Task prompt: Continue the tutorial on adding multiplication and division to the calculator interpreter, starting right after its final sentence.

Level 8 - Multiplication and division¶
"They're coming outta the walls. They're coming outta the goddamn walls." - Aliens (1986)
As you remember from the previous post our interpreter is made of three different components, the lexer, the parser, and the visitor. So, to implement the missing basic operations, multiplication and division, we need to start with the lexer and ensure that it understands the traditional symbols *
and /
Lexer¶
Put the following tests in the tests/test_calc_lexer.py
file
def test_get_tokens_understands_multiplication():
l = clex.CalcLexer()
l.load('3 * 5')
assert l.get_tokens() == [
token.Token(clex.INTEGER, '3'),
token.Token(clex.LITERAL, '*'),
token.Token(clex.INTEGER, '5'),
token.Token(clex.EOL),
token.Token(clex.EOF)
]
def test_get_tokens_understands_division():
l = clex.CalcLexer()
l.load('3 / 5')
assert l.get_tokens() == [
token.Token(clex.INTEGER, '3'),
token.Token(clex.LITERAL, '/'),
token.Token(clex.INTEGER, '5'),
token.Token(clex.EOL),
token.Token(clex.EOF)
]
Do the tests fail? Why? Please remember that when tests pass without requiring any code change you have to ask yourself "Why do they pass?", and be sure that you understood the answer before going further. Otherwise you might be adding tests that are wrong, or tests for things that have already been tested, and in either case you should act on them.
Parser¶
Now that the lexer understands the symbols we can start considering the parser. The parser has to output a sensible structure that represents the new operations, which is not different from what it outputs for the sum and the difference. Add the following tests to tests/test_calc_parser.py
def test_parse_term():
p = cpar.CalcParser()
p.lexer.load("2 * 3")
node = p.parse_term()
assert node.asdict() == {
'type': 'binary',
'left': {
'type': 'integer',
'value': 2
},
'right': {
'type': 'integer',
'value': 3
},
'operator': {
'type': 'literal',
'value': '*'
}
}
def test_parse_term_with_multiple_operations():
p = cpar.CalcParser()
p.lexer.load("2 * 3 / 4")
node = p.parse_term()
assert node.asdict() == {
'type': 'binary',
'left': {
'type': 'binary',
'left': {
'type': 'integer',
'value': 2
},
'right': {
'type': 'integer',
'value': 3
},
'operator': {
'type': 'literal',
'value': '*'
}
},
'right': {
'type': 'integer',
'value': 4
},
'operator': {
'type': 'literal',
'value': '/'
}
}
This time you should have some failures, so go and edit the CalcParser
class in order to pass the tests. As the two new binary operations are at this level the same as sum and difference you could change the method parse_expression
(try it!). This will however make things harder later when we will prioritise operations (multiplications have to be performed before sums), so my advice is to introduce a method parse_term
in the parser, which is the method used in the tests.

(Target position records)
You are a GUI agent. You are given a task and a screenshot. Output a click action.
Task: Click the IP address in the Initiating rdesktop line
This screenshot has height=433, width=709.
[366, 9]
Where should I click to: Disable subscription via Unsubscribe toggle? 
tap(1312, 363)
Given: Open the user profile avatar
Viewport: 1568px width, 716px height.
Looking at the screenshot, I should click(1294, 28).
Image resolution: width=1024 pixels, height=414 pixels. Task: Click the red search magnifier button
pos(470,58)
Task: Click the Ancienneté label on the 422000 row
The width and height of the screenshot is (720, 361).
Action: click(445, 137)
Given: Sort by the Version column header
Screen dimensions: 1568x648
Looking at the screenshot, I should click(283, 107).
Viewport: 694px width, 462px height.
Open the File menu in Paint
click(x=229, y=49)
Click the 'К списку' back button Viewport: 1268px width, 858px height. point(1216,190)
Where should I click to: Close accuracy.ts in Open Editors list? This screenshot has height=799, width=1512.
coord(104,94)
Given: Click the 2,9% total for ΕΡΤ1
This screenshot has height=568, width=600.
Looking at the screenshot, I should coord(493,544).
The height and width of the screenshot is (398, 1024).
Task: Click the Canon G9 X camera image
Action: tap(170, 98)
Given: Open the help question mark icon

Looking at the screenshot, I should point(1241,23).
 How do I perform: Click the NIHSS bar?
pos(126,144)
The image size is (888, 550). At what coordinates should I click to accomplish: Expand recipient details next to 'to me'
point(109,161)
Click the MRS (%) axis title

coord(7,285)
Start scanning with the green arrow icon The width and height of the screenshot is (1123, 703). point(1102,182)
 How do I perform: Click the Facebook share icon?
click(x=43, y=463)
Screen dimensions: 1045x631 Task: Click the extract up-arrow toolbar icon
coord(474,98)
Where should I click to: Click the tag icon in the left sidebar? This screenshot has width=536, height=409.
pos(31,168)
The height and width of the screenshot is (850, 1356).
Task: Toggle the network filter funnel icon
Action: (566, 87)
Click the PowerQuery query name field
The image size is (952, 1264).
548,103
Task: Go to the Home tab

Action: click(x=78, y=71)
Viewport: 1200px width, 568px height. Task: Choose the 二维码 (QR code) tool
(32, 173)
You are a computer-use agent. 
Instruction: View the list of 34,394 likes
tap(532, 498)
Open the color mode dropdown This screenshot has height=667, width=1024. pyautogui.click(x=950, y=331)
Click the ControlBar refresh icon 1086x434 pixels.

The reply:
Visitor¶
Now it's the visitor's turn, where the syntax tree gets analysed and actually executed. Add the following tests to the tests/test_calc_visitor.py
file and then make them pass changing the CalcVisitor
class accordingly.
def test_visitor_term_multiplication():
ast = {
'type': 'binary',
'left': {
'type': 'integer',
'value': 5
},
'right': {
'type': 'integer',
'value': 4
},
'operator': {
'type': 'literal',
'value': '*'
}
}
v = cvis.CalcVisitor()
assert v.visit(ast) == (20, 'integer')
def test_visitor_term_division():
ast = {
'type': 'binary',
'left': {
'type': 'integer',
'value': 11
},
'right': {
'type': 'integer',
'value': 4
},
'operator': {
'type': 'literal',
'value': '/'
}
}
v = cvis.CalcVisitor()
assert v.visit(ast) == (2, 'integer')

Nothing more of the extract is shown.